> Exercise goal
Within the lines below, the span from the line with "The image size" to the line with "Given: Select the", both ends included, is to be reproduced exactly, with pictures omitted.

> Record excerpts
━━━━

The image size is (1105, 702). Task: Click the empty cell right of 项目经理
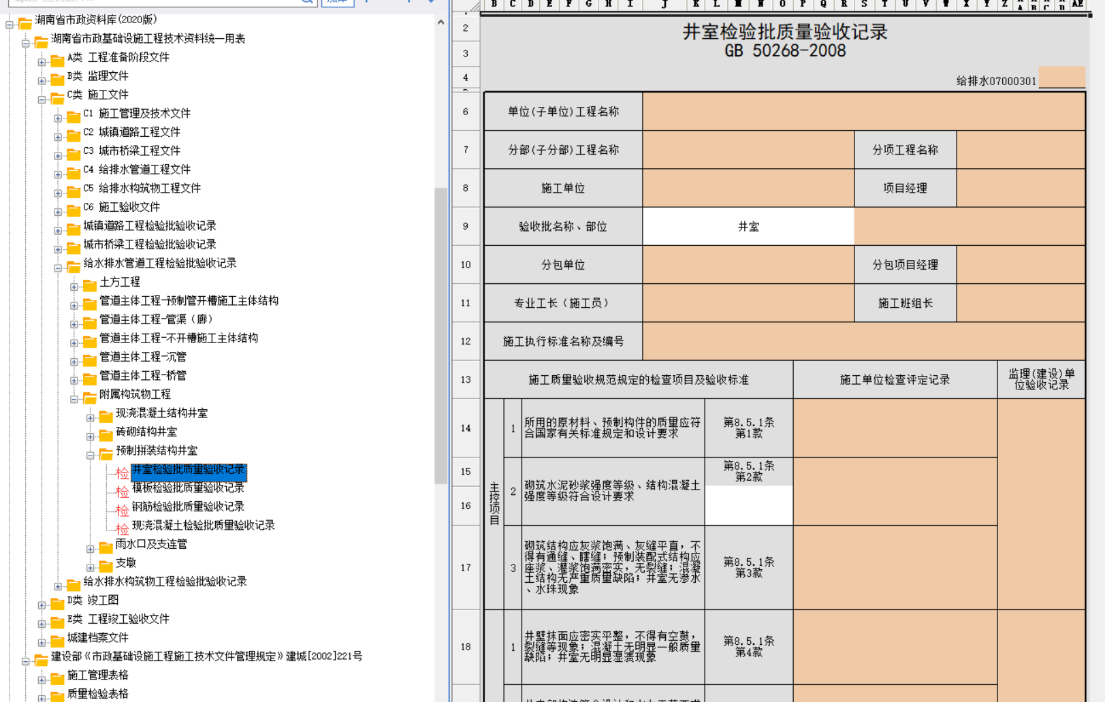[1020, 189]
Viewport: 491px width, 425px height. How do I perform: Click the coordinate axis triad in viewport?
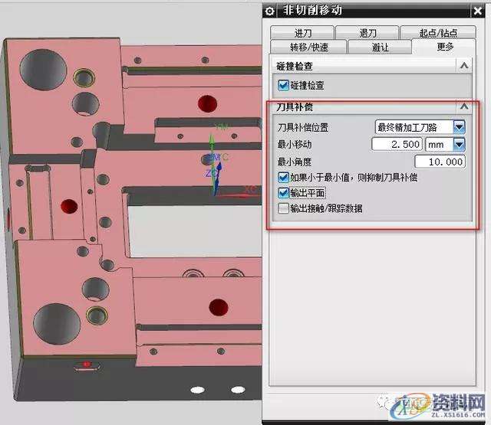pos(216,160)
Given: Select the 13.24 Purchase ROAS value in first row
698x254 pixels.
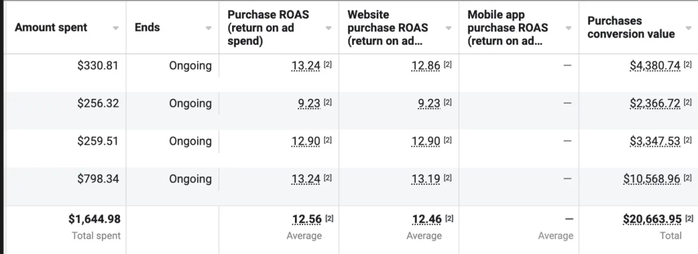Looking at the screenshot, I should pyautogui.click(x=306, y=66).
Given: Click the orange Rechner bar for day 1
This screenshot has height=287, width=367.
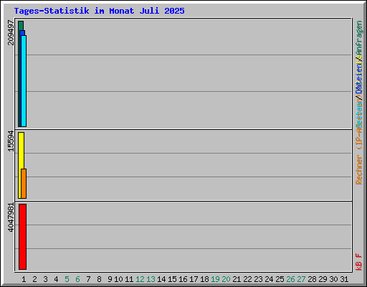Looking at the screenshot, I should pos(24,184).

━━━━

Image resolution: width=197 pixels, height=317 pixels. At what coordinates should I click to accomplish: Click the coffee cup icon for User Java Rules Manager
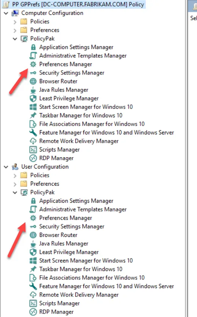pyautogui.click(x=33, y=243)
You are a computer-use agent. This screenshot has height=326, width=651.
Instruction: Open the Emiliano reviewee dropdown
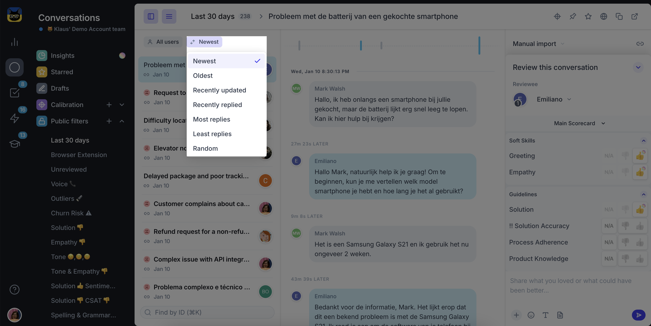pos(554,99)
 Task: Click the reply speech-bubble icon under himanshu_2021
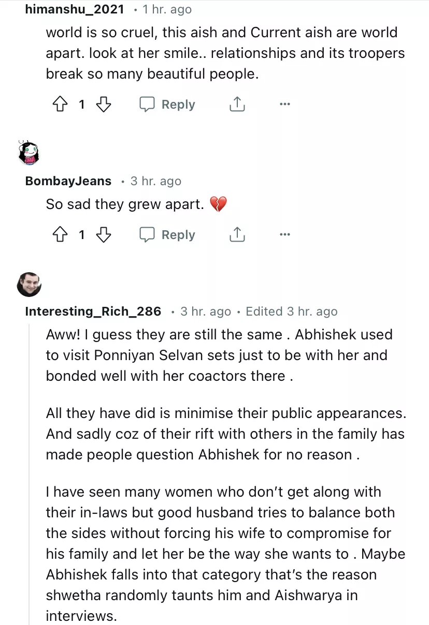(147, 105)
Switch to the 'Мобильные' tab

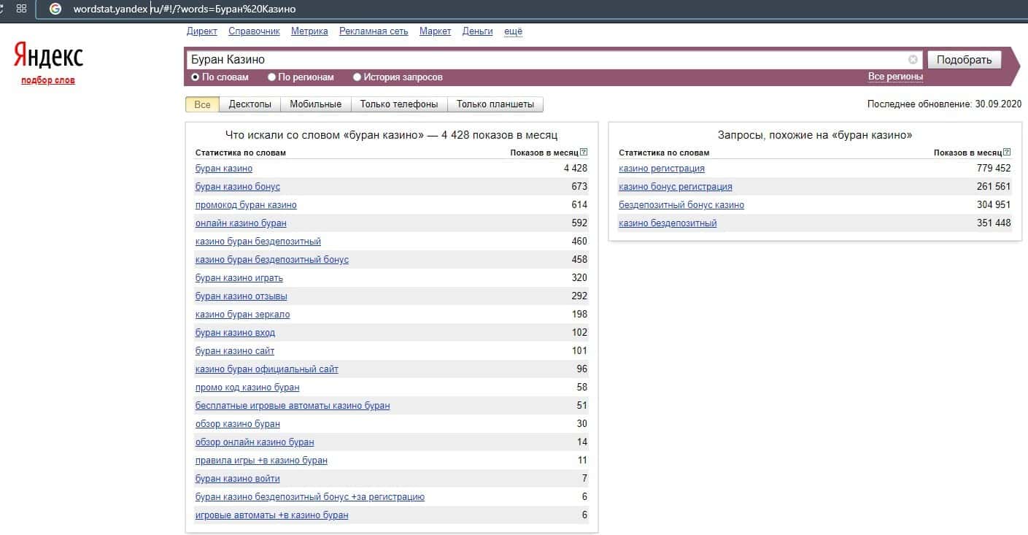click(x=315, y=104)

━━━━

> Solution
The image size is (1105, 702). Task: Click the empty cell right of 项目经理
[1020, 189]
Viewport: 491px width, 425px height. How do I perform: Click the coordinate axis triad in viewport?
pos(216,160)
Given: Select the 13.24 Purchase ROAS value in first row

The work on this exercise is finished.